Records for the exercise START

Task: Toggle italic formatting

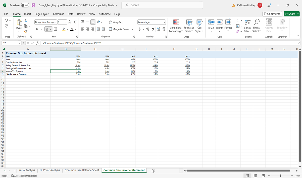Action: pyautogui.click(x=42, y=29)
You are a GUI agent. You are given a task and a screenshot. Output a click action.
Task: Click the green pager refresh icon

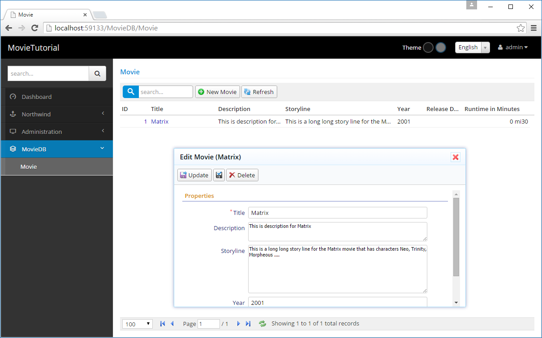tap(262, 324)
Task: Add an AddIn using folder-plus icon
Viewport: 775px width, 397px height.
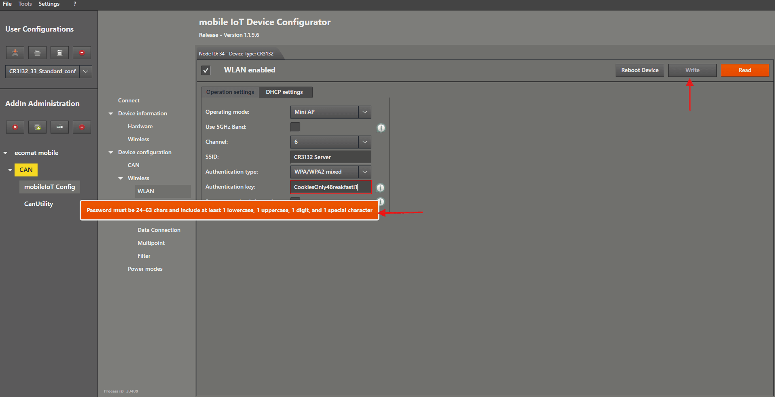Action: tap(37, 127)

Records for the exercise END

* [Task to carry out] Should any entry above carry a picture, omit it and repeat everything else word for word.

* [Response below]
Task: Toggle italic formatting

Action: pyautogui.click(x=42, y=29)
You are a GUI agent. You are given a task and a screenshot. Output a click action.
Task: Click the green pager refresh icon

tap(262, 324)
Task: Add an AddIn using folder-plus icon
Viewport: 775px width, 397px height.
Action: tap(37, 127)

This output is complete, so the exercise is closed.